Skip to content

Production¤

Status: Supported runtime inference surface Module: artifex.generative_models.inference.optimization.production Source: src/artifex/generative_models/inference/optimization/production.py

Overview¤

This page documents the retained experimental production inference helpers.

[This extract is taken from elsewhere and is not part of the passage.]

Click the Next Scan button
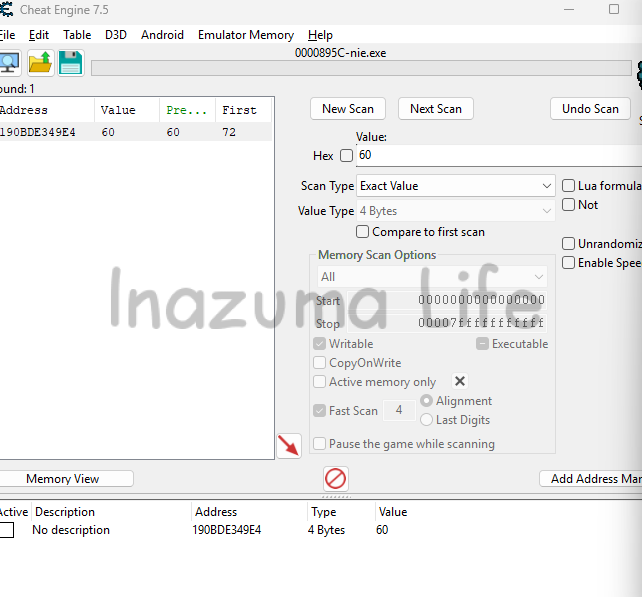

The current runtime owns one real shared optimization step plus request-level monitoring:

  • jit_compilation through ProductionOptimizer.optimize_for_production(...)
  • request/latency monitoring through ProductionMonitor and ProductionPipeline

Quantization, pruning, caching, and dynamic batching remain internal placeholders and are not reported as applied optimization techniques.

Retained Classes¤

  • OptimizationTarget
  • OptimizationResult
  • MonitoringMetrics
  • ProductionOptimizer
  • ProductionPipeline
  • ProductionMonitor

Current Semantics¤

  • optimize_for_production(...) currently reports only jit_compilation in OptimizationResult.optimization_techniques.
  • ProductionPipeline.predict(...) and predict_batch(...) record request count, latency, throughput, and error rate.
  • memory_usage_gb and cache_hit_rate are unavailable in MonitoringMetrics and remain None until live instrumentation exists.

Example¤

from flax import nnx
import jax.numpy as jnp

from artifex.generative_models.inference.optimization.production import (
    OptimizationTarget,
    ProductionOptimizer,
)

optimizer = ProductionOptimizer()
target = OptimizationTarget(latency_ms=50.0)
sample_inputs = (jnp.ones((8, 64)),)

result = optimizer.optimize_for_production(model, target, sample_inputs)
assert result.optimization_techniques == ["jit_compilation"]

pipeline = optimizer.create_production_pipeline(model, result)
outputs = pipeline.predict(sample_inputs[0])
metrics = pipeline.get_monitoring_metrics()